L’entrepreneur d’aujourd’hui n’a pas besoin d’une adresse postale auprès d’une pépinière ou d’une assistance administrative pour la  mise en place de son projet car il peut tout faire en ligne. Il a, par contre, besoin d’être entouré de personnes qui sont déjà dans l’entrepreneuriat pour bénéficier de leur conseil et de leur expérience, ou encore d’un réseau pour développer son business. Il a besoin d’un écosystème entrepreneurial innovant, cohérent et complet.

 

Les “coopératives d’entrepreneuriat” pourraient contribuer à la résolution des défis rencontrés par les jeunes entrepreneurs. Les porteurs de projets auront la possibilité de joindre une coopérative existante ou d’en créer une.  Ils signeront un contrat de travail avec la coopérative par lequel ils toucheront un salaire mensuel calculé au prorata de leurs chiffre d’affaires.

 

Dans ce cadre, ils n’auront pas à créer une structure juridique et ils seront donc exemptés de tout engagement à l’égard de l’administration fiscale.
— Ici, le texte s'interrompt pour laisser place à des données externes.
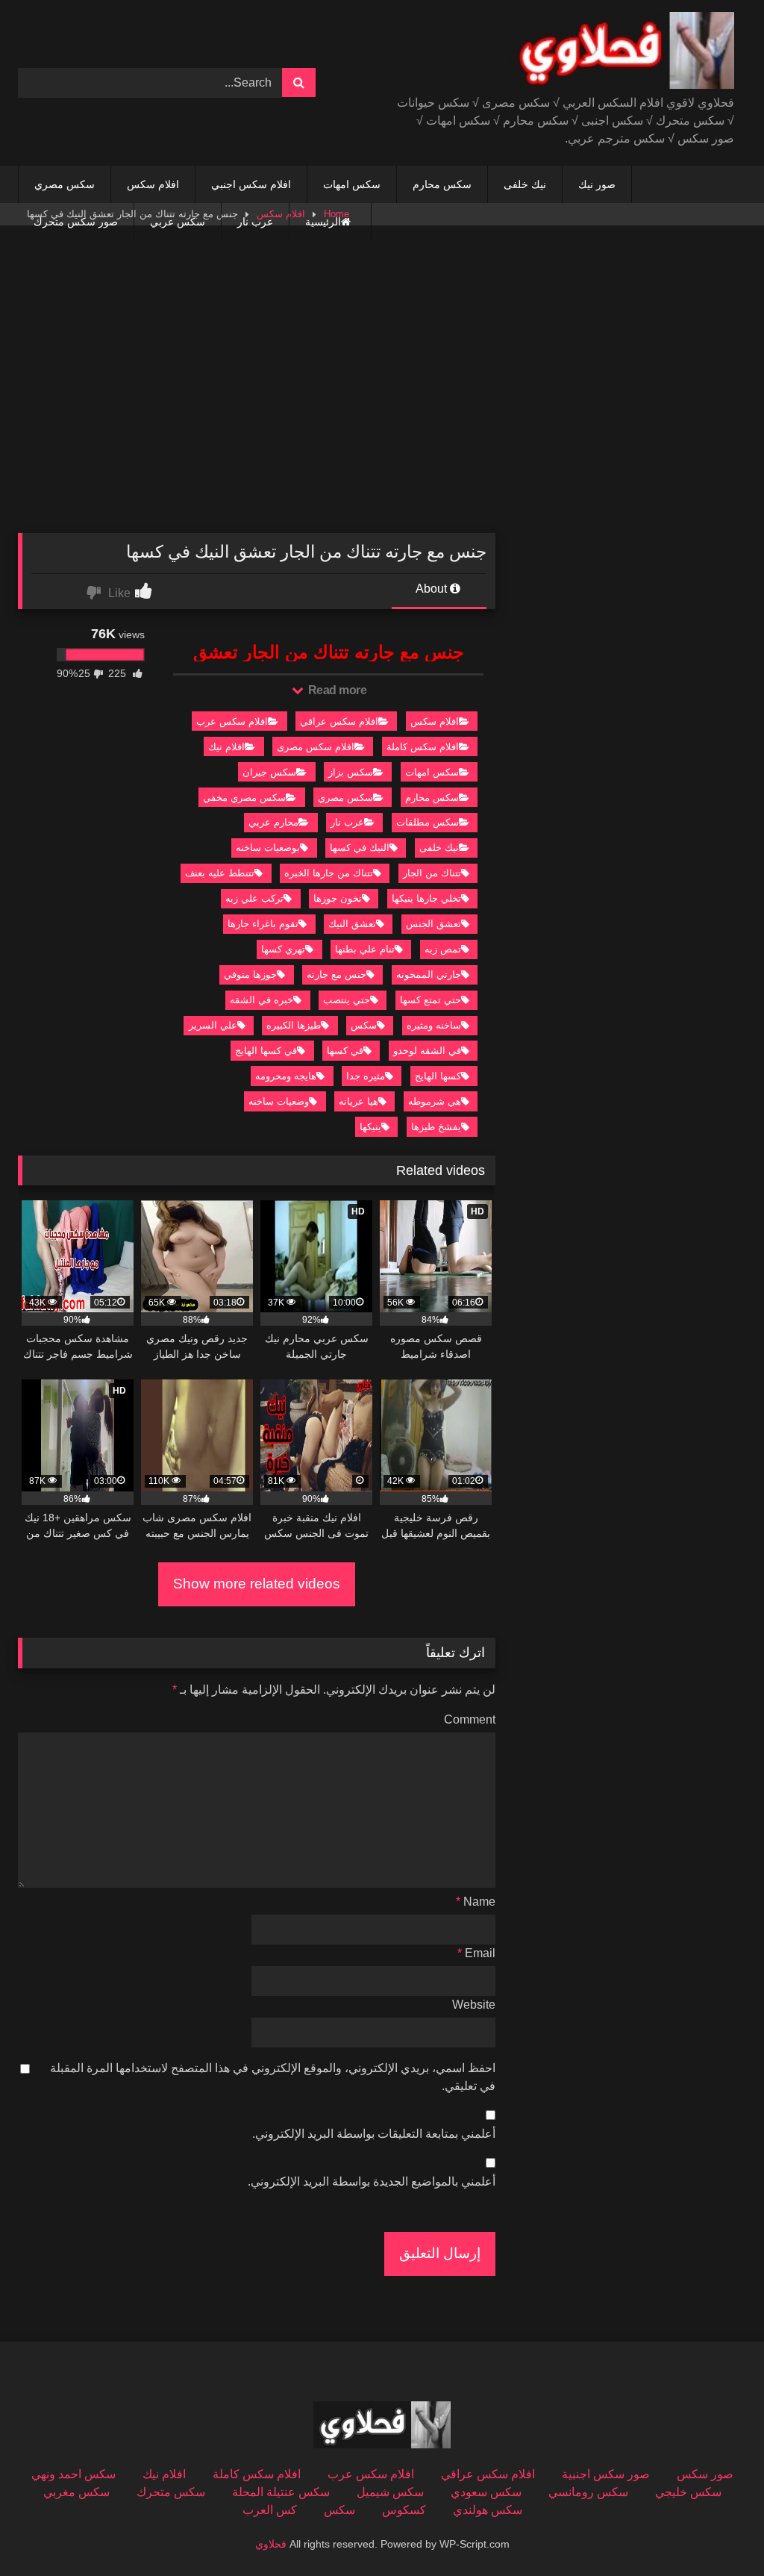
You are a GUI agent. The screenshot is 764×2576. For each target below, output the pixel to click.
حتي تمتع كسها (430, 999)
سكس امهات (352, 184)
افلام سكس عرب (232, 721)
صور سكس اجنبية (606, 2474)
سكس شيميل (390, 2492)
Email (476, 1953)
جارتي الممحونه (428, 974)
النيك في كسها (359, 847)
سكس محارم (442, 184)
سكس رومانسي (588, 2492)
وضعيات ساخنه (278, 1101)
La coopérative serait aussi un cadre pour l’expérimentation de l’idée entrepreneuriale sans assumer les risques à l’entrepreneur.

 

Des services d’accompagnement de la phase d’idéation jusqu’a la mise en orbite du projet seront aussi assurés par une équipe de spécialistes membres de la coopérative.

 

Grâce à la complémentarité des projets adoptés par la coopérative, les membres pourront créer des synergies et des partenariats internes nécessaires pour un démarrage en sécurité.

 

L’entrepreneuriat salarié libère les jeunes entrepreneurs de la peur de se retrouver dépendants de la réussite de leurs projets pour pouvoir mener une vie normale.

 

Il leur garantit à la fois une situation sociale stable (salaire) et une autonomie entrepreneuriale pour réaliser leur rêve.